Render the material between the lines holding "Where should I click to: Disable" and "pyautogui.click(x=176, y=152)", inclusive, as a Markdown table with the columns Row and Text. Put a row number in Row and the line in Text, and omit blank lines.
───── Input rows ─────
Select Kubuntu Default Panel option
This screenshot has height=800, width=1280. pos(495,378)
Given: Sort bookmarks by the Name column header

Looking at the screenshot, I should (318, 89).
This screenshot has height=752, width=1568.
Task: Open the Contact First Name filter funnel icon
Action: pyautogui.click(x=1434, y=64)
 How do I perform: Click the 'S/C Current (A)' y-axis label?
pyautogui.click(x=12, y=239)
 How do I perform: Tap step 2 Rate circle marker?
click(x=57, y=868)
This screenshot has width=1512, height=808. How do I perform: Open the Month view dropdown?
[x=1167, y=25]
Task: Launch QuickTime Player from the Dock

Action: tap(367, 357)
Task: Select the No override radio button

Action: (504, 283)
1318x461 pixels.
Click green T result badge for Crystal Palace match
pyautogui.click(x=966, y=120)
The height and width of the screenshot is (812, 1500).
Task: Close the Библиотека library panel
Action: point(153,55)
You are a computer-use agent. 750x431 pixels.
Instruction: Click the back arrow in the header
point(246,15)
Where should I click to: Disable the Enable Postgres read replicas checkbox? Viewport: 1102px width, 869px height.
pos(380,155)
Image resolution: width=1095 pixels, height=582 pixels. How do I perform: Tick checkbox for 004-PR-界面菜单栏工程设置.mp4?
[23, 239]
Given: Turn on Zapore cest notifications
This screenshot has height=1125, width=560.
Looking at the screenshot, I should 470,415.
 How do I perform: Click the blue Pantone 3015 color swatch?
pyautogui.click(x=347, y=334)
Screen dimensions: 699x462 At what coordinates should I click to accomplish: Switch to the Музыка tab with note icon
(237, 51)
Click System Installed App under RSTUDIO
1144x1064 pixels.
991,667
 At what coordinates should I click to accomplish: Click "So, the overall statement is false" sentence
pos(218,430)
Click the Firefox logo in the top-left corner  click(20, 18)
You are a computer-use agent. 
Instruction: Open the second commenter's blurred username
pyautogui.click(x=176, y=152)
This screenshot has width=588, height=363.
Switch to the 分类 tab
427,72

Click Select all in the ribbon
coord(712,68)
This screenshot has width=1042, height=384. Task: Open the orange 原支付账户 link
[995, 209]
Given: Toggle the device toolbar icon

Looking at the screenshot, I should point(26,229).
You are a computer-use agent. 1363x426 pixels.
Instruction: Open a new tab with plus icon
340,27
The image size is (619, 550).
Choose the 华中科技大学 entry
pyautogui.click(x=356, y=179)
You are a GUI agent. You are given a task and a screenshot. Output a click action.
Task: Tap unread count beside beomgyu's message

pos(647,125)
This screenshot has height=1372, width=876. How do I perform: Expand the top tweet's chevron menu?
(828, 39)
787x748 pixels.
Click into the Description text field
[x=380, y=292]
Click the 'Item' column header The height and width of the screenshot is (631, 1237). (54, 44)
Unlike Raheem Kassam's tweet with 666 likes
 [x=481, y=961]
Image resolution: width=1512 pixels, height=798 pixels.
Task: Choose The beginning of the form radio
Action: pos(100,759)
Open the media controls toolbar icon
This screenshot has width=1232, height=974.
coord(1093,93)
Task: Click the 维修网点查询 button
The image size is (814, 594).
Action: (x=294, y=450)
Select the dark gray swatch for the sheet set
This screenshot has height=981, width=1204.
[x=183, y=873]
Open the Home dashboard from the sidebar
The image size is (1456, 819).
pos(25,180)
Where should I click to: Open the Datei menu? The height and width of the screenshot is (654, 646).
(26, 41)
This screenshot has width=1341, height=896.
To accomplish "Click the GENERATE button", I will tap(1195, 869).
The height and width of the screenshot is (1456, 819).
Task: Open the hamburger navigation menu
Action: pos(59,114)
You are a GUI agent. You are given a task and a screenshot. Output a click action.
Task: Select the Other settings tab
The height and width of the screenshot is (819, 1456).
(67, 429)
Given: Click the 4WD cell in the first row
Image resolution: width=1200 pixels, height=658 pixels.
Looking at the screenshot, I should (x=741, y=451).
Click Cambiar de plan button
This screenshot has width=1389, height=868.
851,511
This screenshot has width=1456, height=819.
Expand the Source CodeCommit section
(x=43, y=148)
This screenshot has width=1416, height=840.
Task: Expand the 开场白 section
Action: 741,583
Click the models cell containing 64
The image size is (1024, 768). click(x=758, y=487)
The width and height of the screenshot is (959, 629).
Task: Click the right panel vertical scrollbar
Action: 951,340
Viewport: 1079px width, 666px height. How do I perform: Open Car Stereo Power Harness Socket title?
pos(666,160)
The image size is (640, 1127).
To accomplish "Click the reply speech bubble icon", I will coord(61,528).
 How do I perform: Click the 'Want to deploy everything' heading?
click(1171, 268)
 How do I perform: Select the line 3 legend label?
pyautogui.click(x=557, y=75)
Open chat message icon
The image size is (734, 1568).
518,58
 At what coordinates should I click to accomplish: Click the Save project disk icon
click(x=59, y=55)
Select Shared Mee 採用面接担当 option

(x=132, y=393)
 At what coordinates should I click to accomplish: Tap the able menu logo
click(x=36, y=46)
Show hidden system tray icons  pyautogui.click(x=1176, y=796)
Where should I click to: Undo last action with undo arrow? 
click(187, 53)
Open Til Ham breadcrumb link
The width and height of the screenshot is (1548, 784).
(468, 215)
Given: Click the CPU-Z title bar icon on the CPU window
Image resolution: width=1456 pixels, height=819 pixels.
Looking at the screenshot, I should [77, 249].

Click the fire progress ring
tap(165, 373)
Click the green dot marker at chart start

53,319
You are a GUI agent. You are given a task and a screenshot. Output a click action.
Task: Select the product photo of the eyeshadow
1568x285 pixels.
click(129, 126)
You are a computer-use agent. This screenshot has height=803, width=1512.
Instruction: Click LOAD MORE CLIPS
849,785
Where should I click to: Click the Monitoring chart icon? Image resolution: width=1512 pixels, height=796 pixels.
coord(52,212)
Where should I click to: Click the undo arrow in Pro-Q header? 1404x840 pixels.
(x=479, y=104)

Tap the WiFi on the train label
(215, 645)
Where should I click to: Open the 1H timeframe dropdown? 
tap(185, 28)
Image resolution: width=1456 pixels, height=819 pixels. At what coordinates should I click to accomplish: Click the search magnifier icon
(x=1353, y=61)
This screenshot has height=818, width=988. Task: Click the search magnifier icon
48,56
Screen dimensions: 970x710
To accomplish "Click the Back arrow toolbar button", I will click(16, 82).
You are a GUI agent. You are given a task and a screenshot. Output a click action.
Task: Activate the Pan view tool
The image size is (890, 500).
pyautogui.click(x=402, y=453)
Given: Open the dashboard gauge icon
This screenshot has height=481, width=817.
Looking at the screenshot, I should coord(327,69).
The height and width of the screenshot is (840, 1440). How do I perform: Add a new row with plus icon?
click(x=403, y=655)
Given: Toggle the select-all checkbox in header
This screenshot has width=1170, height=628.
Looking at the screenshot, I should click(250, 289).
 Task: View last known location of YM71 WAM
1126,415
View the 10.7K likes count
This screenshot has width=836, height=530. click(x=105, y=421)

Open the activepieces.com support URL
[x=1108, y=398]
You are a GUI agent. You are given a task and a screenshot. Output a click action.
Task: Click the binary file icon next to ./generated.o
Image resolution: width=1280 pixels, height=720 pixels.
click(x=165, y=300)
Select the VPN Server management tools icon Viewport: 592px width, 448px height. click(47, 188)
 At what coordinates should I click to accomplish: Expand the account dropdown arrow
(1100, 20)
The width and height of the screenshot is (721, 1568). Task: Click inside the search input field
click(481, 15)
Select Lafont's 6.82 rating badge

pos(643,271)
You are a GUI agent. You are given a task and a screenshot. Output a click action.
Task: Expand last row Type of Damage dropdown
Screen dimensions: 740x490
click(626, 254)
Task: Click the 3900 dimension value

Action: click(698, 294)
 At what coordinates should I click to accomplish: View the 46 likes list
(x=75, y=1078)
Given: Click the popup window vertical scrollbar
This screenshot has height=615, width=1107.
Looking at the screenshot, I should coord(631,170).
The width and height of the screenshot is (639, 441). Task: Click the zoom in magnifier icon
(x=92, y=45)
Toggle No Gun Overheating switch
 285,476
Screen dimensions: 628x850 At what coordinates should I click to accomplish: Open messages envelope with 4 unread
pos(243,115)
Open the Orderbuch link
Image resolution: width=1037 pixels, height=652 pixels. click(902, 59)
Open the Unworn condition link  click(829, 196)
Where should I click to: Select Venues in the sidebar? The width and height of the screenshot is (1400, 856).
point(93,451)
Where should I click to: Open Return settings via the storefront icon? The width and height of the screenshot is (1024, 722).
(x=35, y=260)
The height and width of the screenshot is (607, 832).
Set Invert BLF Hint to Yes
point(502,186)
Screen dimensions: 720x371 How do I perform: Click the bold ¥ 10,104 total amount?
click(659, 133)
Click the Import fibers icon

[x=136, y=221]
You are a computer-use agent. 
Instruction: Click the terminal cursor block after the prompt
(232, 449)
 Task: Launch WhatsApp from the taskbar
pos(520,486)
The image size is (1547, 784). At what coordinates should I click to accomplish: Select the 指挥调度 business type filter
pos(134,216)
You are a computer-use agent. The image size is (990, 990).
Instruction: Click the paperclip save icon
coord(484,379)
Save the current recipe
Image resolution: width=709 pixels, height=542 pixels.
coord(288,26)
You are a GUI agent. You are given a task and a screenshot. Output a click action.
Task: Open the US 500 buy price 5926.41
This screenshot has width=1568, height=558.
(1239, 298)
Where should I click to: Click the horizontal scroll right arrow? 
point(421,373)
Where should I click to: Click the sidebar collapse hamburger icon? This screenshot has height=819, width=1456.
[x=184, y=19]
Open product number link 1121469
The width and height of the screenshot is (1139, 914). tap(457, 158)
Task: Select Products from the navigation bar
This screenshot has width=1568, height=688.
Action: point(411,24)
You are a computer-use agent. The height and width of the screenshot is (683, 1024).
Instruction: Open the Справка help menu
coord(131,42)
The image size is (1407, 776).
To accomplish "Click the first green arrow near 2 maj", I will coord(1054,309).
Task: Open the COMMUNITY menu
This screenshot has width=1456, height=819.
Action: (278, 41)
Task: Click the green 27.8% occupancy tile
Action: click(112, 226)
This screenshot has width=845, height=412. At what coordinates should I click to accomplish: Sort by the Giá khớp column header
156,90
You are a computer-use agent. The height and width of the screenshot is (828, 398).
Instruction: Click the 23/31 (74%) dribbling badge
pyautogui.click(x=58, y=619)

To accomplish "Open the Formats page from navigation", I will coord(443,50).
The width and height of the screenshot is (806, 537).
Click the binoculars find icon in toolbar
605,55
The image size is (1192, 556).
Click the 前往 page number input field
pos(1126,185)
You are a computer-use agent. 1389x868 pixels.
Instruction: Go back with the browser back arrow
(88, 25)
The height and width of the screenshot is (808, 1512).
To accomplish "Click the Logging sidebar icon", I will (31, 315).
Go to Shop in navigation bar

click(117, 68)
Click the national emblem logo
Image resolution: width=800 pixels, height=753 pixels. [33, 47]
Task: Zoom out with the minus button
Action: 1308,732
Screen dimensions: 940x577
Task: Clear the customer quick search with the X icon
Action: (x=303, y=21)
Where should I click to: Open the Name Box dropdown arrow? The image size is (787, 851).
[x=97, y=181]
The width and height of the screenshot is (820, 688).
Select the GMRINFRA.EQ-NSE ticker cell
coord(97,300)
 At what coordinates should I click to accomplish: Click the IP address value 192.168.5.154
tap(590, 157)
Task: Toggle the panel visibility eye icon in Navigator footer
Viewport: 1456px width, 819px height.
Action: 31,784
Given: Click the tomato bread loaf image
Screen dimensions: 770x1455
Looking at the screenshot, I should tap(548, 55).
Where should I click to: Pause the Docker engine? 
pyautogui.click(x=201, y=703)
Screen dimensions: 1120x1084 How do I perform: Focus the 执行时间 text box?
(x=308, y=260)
─────
Result of the task
| Row | Text |
|---|---|
| 1 | Where should I click to: Disable the Enable Postgres read replicas checkbox? Viewport: 1102px width, 869px height. |
| 2 | pos(380,155) |
| 3 | Image resolution: width=1095 pixels, height=582 pixels. How do I perform: Tick checkbox for 004-PR-界面菜单栏工程设置.mp4? |
| 4 | [23, 239] |
| 5 | Given: Turn on Zapore cest notifications |
| 6 | This screenshot has height=1125, width=560. |
| 7 | Looking at the screenshot, I should 470,415. |
| 8 |  How do I perform: Click the blue Pantone 3015 color swatch? |
| 9 | pyautogui.click(x=347, y=334) |
| 10 | Screen dimensions: 699x462 At what coordinates should I click to accomplish: Switch to the Музыка tab with note icon |
| 11 | (237, 51) |
| 12 | Click System Installed App under RSTUDIO |
| 13 | 1144x1064 pixels. |
| 14 | 991,667 |
| 15 |  At what coordinates should I click to accomplish: Click "So, the overall statement is false" sentence |
| 16 | pos(218,430) |
| 17 | Click the Firefox logo in the top-left corner  click(20, 18) |
| 18 | You are a computer-use agent.  |
| 19 | Instruction: Open the second commenter's blurred username |
| 20 | pyautogui.click(x=176, y=152) |